There is no evidence that new forms of the virus lead to different symptoms or severity of illness. Omicron and its many offshoots – including BA.5 – typically replicate higher in the respiratory tract than earlier forms of the virus. This is one theory why the omicron seems less likely to cause severe disease.
It is also unclear whether these new variants will change a person’s risk of contracting the long-lasting symptoms known as “long covid”. The percentage of people with severely disabling symptoms is probably between 1 and 5 percent — which equates to millions of people in this country, according to Harlan Krumholz, a professor of medicine at Yale University.

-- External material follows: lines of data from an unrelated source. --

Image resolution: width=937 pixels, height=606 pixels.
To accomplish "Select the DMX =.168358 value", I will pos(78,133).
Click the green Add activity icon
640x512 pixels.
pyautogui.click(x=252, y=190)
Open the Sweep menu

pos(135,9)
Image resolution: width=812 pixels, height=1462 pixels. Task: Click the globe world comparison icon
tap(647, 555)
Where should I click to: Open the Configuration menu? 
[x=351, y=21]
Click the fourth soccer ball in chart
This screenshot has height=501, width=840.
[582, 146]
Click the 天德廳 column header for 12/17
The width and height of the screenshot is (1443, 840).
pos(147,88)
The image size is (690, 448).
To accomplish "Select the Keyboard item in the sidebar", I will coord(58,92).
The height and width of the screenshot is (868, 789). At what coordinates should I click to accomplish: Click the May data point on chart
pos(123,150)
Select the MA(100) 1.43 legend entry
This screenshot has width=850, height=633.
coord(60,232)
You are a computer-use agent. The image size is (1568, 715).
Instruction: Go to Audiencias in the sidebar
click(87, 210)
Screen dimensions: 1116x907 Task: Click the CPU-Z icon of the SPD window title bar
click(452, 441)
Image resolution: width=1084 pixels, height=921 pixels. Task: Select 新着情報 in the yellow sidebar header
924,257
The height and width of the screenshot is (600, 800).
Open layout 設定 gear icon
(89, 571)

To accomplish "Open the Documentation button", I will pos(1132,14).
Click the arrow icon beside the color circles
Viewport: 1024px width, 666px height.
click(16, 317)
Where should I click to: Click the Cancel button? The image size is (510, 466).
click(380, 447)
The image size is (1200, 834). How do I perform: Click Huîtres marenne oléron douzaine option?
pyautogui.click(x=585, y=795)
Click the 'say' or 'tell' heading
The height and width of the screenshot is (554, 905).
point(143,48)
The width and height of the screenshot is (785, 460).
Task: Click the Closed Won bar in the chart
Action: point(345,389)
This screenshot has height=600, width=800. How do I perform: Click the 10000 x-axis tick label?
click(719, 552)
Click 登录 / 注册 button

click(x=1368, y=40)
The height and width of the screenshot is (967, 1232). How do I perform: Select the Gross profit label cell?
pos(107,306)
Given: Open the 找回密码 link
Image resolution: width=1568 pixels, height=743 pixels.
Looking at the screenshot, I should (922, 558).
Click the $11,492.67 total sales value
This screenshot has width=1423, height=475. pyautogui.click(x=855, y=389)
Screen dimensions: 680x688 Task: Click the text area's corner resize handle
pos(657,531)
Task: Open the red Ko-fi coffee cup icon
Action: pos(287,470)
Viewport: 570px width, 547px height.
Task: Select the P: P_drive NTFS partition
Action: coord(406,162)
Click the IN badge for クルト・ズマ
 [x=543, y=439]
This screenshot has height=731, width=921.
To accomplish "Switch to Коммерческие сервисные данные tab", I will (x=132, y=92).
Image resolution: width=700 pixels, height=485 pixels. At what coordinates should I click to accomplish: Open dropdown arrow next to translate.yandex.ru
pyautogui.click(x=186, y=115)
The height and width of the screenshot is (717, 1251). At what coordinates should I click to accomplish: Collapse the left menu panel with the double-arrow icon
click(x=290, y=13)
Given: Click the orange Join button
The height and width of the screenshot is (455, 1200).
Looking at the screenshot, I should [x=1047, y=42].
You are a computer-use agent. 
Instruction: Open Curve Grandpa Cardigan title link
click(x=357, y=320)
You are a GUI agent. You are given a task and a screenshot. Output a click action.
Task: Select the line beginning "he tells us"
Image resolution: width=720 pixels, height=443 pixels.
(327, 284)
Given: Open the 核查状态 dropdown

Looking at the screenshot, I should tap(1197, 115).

His colleague Akiko Iwasaki, a professor of immunology and an expert on long-term Covid, said in an email that she thinks the world is no longer vigilant enough about the disease. She is often the only person wearing a mask in a crowd, she said.
“I understand the pandemic fatigue, but the virus is not done with us,” she said. “I’m afraid that the current human behavior is leading to more people getting infected and getting a long covid.” I fear that this situation may lead to a large number of people with disabilities and chronic health problems in the future.
The premature nature of the virus has made infectious disease experts nervous about predicting the next phase of the pandemic. Topol warns that a new batch of variants could emerge unexpectedly, in the same way that omicron emerged unexpectedly last November with a staggering collection of mutations already clustered together. The exact origin of Omicron is unknown, but a leading theory is that it developed in an immunocompromised patient with a persistent infection.
“Inevitably, we may see a new family of Greek letters like the omicron,” Topol said. “There is still room for this virus to evolve. It has been developing rapidly for months. So we have to rely on that.”